## Assignment
Retype the records exactly, including every line.

## Dataset content

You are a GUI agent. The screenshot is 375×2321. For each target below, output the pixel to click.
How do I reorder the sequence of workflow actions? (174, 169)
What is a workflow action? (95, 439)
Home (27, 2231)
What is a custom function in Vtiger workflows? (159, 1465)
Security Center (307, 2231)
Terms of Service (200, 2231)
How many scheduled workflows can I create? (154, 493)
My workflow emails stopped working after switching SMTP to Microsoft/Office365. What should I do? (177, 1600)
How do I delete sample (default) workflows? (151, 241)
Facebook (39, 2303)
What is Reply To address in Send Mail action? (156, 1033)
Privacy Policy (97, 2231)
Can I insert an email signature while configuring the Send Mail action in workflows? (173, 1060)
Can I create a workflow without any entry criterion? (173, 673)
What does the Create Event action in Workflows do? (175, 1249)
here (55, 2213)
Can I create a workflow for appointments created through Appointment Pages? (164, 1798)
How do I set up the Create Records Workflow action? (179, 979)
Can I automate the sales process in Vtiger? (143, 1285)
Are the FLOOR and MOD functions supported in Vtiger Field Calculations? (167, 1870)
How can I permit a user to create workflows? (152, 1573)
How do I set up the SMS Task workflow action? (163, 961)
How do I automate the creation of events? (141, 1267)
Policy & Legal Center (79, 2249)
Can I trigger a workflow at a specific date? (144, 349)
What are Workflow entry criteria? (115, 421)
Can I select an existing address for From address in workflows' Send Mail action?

## Result
You are a GUI agent. The screenshot is 375×2321. For each target below, output the pixel to click.
How do I reorder the sequence of workflow actions? (174, 169)
What is a workflow action? (95, 439)
Home (27, 2231)
What is a custom function in Vtiger workflows? (159, 1465)
Security Center (307, 2231)
Terms of Service (200, 2231)
How many scheduled workflows can I create? (154, 493)
My workflow emails stopped working after switching SMTP to Microsoft/Office365. What should I do? (177, 1600)
How do I delete sample (default) workflows? (151, 241)
Facebook (39, 2303)
What is Reply To address in Send Mail action? (156, 1033)
Privacy Policy (97, 2231)
Can I insert an email signature while configuring the Send Mail action in workflows? (173, 1060)
Can I create a workflow without any entry criterion? (173, 673)
What does the Create Event action in Workflows do? (175, 1249)
here (55, 2213)
Can I create a workflow for appointments created through Appointment Pages? (164, 1798)
How do I set up the Create Records Workflow action? (179, 979)
Can I automate the sales process in Vtiger? (143, 1285)
Are the FLOOR and MOD functions supported in Vtiger Field Calculations? (167, 1870)
How can I permit a user to create workflows? (152, 1573)
How do I set up the SMS Task workflow action? (163, 961)
How do I automate the creation of events? (141, 1267)
Policy & Legal Center (79, 2249)
Can I trigger a workflow at a specific date? (144, 349)
What are Workflow entry criteria? (115, 421)
Can I select an existing address for From address in workflows' Send Mail action?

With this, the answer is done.